*PAGE TEXT*
= = = = =

This means a lot of them are doing the due diligence and ongoing monitoring of the
underlying funds that make up the core retirement plan menu, and that’s a big
part of their traditional value proposition,” Eng notes. “We’re looking to build
on that—because that’s the appropriate role of the adviser.”
Under the ARA solution, advisers continue to do fiduciary due
diligence and fund monitoring on the plan’s menu while allowing Russell to handle
key components of individual client servicing, such as automatic quarterly
portfolio rebalancing and the creation of individualized glide paths.
“We’re
just going to take over the client service components to help participants take
full advantage of the funds that are being selecting by the adviser,” Eng says.
“It’s really another great value-add for the adviser to bring to the table.”
Eng says Russell envisions the ARAs becoming popular for advisers
to offer as a digitally supported qualified default investment alternative (QDIA)—noting
that Ingham Retirement Group recently re-enrolled about 40 of its own employees
into Russell Adaptive Retirement Accounts. Ingham is also beginning to offer
the ARAs to clients via its advisory platform, Eng adds.
“This service highlights the fact that advisers play a critical
role in helping their clients,” Eng says. “We want to be able to partner with
them to provide defined contribution plan investors with the best services possible.
We’re able to step in and say, ‘Here’s exactly how each
participant should be using this great lineup that the adviser has built. We're here to make sure each participant is serviced appropriately.’”
Dirk Quayle, president of NextCapital, tells PLANADVISER
that the automated support available through the ARAs means each participant
gets a customized allocation and glide path based on their individual
retirement readiness outlook, as contained in their recordkeeping data.
“The data allows the adviser to know when to do a
transaction, when to make changes to which participants’ holdings,” Quayle
explains. “This can be fully automated, or the system can put up a flag when some
important step needs to be completed or something needs to be monitored more closely by the adviser.”

= = = = =

*EXERCISE SET*
a: For each statement about the article on Russell's Adaptive Retirement Accounts, answer yes or no and quote the words of the article that settle it: (i) Under the ARA solution, Russell handles automatic quarterly portfolio rebalancing. (ii) Ingham Retirement Group re-enrolled about 400 of its own employees into the accounts. (iii) Dirk Quayle is president of Russell.
b: From the article on Russell's Adaptive Retirement Accounts, return everything from "Dirk Quayle, president" down to "their recordkeeping data.", copied word for word.
c: Take the article on Russell's Adaptive Retirement Accounts further, picking up after its final sentence.
These records were taken from a separate source.

Records from a dataset
= = = = =

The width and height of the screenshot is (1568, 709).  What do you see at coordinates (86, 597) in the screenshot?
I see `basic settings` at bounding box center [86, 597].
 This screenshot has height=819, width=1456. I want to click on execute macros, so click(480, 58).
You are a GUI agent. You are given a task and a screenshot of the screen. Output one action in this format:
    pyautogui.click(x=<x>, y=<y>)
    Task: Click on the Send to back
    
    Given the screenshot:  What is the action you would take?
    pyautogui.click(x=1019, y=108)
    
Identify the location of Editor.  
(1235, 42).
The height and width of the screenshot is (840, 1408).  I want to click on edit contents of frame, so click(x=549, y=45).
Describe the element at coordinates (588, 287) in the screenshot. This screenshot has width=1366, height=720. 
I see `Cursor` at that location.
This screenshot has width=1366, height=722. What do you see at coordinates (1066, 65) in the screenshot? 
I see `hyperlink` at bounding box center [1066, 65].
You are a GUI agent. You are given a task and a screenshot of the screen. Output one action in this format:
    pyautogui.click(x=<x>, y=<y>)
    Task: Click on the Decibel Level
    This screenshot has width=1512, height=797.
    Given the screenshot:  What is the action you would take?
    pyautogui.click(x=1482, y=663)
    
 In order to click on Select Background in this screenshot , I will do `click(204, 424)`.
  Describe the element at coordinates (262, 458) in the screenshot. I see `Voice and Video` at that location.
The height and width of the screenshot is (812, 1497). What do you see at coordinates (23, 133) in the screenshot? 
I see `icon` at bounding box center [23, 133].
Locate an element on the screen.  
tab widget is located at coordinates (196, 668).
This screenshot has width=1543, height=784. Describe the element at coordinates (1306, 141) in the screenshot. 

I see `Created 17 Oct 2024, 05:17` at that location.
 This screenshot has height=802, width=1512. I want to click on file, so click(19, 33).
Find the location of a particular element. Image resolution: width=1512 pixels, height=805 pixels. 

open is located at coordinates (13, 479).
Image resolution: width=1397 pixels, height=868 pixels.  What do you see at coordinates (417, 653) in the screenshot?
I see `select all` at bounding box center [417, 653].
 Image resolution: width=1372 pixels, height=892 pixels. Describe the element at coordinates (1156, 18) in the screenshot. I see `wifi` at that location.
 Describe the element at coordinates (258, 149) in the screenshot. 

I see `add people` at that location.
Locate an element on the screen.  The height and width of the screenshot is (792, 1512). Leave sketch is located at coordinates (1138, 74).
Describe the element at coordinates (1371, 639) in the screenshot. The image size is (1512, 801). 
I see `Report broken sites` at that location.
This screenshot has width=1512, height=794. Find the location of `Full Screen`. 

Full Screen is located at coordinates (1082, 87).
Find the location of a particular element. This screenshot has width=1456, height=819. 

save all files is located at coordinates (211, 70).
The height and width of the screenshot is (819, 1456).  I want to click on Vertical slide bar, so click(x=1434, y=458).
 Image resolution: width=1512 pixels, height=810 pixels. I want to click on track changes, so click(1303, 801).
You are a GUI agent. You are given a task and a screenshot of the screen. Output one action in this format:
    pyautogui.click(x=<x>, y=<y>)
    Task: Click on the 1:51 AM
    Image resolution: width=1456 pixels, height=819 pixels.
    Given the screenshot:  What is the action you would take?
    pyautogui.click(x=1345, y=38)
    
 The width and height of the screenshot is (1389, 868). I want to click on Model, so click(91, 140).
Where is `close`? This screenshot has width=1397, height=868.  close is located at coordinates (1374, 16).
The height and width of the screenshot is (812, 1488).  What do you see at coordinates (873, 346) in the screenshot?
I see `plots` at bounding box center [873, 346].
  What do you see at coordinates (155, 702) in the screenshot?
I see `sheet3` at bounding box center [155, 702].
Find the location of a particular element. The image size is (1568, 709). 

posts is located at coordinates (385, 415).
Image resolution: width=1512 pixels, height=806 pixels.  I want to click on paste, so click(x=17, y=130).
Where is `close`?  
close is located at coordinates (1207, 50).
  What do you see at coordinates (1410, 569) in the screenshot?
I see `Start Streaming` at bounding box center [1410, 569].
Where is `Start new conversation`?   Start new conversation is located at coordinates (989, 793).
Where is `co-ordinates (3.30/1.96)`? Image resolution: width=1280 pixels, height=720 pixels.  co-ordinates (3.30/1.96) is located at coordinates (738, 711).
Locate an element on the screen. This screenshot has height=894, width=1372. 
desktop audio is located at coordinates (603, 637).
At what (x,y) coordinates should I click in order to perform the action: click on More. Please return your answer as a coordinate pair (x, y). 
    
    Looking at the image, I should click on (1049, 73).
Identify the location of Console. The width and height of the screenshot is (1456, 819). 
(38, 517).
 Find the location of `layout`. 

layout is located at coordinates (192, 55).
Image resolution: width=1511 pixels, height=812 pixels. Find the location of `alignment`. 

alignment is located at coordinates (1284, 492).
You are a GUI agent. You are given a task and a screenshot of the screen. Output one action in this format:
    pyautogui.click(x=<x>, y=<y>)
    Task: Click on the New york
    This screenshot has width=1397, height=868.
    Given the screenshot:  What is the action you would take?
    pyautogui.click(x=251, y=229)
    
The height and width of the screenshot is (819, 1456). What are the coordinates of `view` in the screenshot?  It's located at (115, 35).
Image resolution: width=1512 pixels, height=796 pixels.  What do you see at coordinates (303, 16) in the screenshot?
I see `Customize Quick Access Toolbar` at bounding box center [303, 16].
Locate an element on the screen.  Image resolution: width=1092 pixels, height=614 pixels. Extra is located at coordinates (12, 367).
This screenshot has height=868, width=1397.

= = = = =

*TASK RESPONSES*
a:
(i) Yes: "such as automatic quarterly portfolio rebalancing and the creation of individualized glide paths."
(ii) No: "re-enrolled about 40 of its own employees into Russell Adaptive Retirement Accounts."
(iii) No: "Dirk Quayle, president of NextCapital"

b:
Dirk Quayle, president of NextCapital, tells PLANADVISER
that the automated support available through the ARAs means each participant
gets a customized allocation and glide path based on their individual
retirement readiness outlook, as contained in their recordkeeping data.

c:
Both Quayle and Eng suggest the ARAs and other like-minded approaches
to mixing digital and traditional adviser services could spell greater
competition for the growing target-date fund (TDF) industry.
“At Russell, we still believe in TDFs, but we understand
that certain plan sponsors believe in a more customized investment strategy for
their plan participants—often they are looking for improvement above and beyond
in terms of things like retirement readiness and retirement income,” Eng says. “For these sponsors,
the ARAs really make sense to bring that next level of customization.”
Quayle suggests this approach also solves another common
problem that advisers face in adopting premixed TDFs.
“When a TDF is deployed off the shelf as the QDIA—very
rarely is it going to be personalized to the real plan participant population,
and it’s not going to use the individual funds the adviser has picked,” he
explains. “So for the adviser, with the ARAs you get the double benefit of
having better customization in the QDIA while also getting
to use the fund menu you have already put so much time and effort into building
and monitoring.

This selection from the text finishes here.